Generally speaking, how does one handle a limit involving a factorial? Take, for example, the limit:
$$\lim_{n\to\infty} \frac{x^{n+1}}{(n+1)!}$$
According to WolframAlpha, this limit evaluates to $0$, which seems reasonable. How can this be determined?
On
Hint : If $$ \{a_n\} $$ is a sequence of positive real numbers and $$\lim_{n \to \infty} \frac {a_{n+1}}{a_n} = l. $$ where $$ 0 \lt l \lt 1$$ then $$ \lim a_n = 0$$.

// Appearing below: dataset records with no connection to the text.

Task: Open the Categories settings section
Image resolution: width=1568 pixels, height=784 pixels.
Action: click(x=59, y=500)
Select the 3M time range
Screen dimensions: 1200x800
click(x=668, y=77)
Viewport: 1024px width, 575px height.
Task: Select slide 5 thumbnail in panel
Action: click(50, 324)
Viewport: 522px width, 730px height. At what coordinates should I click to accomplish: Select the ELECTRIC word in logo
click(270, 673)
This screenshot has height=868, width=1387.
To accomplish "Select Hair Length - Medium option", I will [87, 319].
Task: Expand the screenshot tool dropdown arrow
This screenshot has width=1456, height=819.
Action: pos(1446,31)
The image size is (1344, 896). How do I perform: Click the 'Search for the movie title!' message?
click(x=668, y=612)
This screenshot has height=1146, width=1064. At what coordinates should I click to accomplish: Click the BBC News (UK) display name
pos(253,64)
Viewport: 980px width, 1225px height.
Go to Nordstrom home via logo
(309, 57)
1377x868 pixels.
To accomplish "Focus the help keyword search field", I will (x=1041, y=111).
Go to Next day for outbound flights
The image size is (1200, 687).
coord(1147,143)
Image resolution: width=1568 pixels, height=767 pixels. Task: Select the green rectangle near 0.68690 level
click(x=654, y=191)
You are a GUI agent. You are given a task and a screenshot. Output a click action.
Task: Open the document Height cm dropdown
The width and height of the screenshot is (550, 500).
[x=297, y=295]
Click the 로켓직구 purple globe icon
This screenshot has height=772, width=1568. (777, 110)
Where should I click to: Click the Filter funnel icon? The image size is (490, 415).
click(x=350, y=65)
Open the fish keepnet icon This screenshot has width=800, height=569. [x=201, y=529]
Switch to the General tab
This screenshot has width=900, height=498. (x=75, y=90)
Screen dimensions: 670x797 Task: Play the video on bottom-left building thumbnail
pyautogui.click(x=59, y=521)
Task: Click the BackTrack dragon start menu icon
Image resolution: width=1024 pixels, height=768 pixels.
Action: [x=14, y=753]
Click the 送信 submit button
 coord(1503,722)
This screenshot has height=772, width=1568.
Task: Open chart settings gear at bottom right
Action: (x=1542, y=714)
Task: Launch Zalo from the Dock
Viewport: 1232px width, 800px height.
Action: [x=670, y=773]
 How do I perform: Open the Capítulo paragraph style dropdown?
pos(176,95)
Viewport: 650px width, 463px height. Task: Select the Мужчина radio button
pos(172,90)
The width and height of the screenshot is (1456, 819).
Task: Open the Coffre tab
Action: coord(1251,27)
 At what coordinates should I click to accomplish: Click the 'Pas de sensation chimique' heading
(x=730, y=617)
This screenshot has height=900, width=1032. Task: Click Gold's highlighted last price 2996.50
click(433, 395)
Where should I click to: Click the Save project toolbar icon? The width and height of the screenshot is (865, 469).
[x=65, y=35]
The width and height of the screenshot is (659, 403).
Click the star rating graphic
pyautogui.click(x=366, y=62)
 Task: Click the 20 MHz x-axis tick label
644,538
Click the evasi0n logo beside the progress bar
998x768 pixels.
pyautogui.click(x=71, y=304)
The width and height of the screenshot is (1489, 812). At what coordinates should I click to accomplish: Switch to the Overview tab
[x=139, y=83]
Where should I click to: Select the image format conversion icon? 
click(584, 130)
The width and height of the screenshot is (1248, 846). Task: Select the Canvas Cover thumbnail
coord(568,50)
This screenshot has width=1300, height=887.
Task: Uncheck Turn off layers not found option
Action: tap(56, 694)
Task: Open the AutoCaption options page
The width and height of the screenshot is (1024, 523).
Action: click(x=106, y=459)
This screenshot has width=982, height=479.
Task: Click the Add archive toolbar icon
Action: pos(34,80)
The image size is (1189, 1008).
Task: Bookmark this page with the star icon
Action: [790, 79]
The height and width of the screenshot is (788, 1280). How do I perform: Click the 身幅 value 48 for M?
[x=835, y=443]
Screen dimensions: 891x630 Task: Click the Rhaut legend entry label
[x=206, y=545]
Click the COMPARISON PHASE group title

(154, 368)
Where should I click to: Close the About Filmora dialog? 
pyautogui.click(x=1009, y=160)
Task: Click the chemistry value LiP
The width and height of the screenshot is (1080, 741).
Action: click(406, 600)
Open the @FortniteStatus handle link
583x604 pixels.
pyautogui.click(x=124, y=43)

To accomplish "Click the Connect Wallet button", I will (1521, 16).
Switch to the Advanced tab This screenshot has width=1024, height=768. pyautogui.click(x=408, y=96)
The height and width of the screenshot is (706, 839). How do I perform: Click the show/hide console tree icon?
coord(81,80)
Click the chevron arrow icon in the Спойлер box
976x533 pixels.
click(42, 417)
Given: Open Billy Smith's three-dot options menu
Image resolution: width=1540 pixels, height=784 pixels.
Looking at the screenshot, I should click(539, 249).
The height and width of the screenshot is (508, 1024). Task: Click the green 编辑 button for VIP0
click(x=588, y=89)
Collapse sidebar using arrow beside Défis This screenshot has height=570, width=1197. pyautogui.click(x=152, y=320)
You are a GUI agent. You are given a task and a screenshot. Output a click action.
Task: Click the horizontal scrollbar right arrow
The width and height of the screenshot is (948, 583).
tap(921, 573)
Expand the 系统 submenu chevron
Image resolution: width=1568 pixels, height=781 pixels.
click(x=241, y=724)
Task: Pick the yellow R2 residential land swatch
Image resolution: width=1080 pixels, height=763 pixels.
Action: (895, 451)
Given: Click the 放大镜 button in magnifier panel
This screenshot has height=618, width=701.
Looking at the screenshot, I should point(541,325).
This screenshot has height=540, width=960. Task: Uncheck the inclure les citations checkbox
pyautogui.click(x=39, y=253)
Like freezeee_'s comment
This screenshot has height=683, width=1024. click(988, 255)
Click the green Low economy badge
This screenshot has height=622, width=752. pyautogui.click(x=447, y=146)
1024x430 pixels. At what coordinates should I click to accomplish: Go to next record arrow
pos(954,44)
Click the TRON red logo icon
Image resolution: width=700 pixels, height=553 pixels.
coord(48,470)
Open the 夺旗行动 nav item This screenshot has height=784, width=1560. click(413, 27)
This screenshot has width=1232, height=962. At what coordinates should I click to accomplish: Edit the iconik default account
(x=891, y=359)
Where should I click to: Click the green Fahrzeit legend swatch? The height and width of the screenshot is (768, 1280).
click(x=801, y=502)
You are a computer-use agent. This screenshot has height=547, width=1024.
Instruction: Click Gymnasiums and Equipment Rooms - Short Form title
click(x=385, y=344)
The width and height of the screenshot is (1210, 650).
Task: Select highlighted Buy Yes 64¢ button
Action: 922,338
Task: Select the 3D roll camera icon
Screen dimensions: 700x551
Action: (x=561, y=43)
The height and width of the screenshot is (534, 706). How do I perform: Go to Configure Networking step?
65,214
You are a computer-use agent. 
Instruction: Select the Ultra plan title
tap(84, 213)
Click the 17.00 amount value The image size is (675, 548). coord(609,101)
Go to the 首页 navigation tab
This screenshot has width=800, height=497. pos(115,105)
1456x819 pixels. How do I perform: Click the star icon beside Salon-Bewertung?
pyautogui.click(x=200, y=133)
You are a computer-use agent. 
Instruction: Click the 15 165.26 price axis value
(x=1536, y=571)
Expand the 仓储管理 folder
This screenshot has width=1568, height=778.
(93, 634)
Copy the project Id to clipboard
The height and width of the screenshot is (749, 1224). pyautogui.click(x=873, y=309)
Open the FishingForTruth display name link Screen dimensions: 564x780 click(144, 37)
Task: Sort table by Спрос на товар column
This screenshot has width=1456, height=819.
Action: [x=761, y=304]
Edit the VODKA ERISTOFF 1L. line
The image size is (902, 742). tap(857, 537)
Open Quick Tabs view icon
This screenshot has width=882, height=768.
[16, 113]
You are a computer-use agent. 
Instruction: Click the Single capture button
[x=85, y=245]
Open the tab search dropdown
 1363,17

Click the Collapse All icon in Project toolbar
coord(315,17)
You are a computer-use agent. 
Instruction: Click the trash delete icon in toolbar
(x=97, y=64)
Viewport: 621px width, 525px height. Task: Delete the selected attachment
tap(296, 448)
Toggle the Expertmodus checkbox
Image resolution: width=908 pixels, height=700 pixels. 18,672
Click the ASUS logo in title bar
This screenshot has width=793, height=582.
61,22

Here $$a_n= \frac{|x|^{(n+1)}}{(n+1)!}.$$
On
Let $\;a_n=\dfrac{x^{n+1}}{(n+1)!}\quad$ for all $\;n\in\mathbb{N}\;.$
It results that
$a_{n+1}=\dfrac{x^{n+2}}{(n+2)!}=\dfrac{x}{n+2}\cdot\dfrac{x^{n+1}}{(n+1)!}=\dfrac{x}{n+2}\cdot a_n$
for all $\;n\in\mathbb{N}\;,$
hence,
$|a_{n+1}|=\dfrac{|x|}{n+2}\cdot |a_n|\le|a_n|$
for all $\;n\in\mathbb{N}\land n\ge |x|-2\;,$
consequently the sequence $\;\big\{|a_n|\big\}_{n\in\mathbb{N}}\;$ is eventually decreasing and
$\exists\;\lim\limits_{n\to\infty}|a_n|=\inf\limits_{n\in\mathbb{N}\\n\ge|x|-2}\big\{|a_n|\big\}=l\ge0\;.$
Since $\;|a_{n+1}|=\dfrac{|x|}{n+2}\cdot |a_n|\;\;$ for all $\;n\in\mathbb{N}\;,\;$ then
$\lim\limits_{n\to\infty}|a_{n+1}|=\lim\limits_{n\to\infty}\dfrac{|x|}{n+2}\cdot\lim\limits_{n\to\infty}|a_n|\;,$
$l=0\cdot l\;,$
$l=0\;,\;$ therefore
$\exists\;\lim\limits_{n\to\infty}|a_n|=0\;,\;$ hence
$\exists\;\lim\limits_{n\to\infty}a_n=0\;.$
$x^n$ is a $o( n! )$ (little o) which means that exponentials grow much slower than factorials.
https://en.wikipedia.org/wiki/Big_O_notation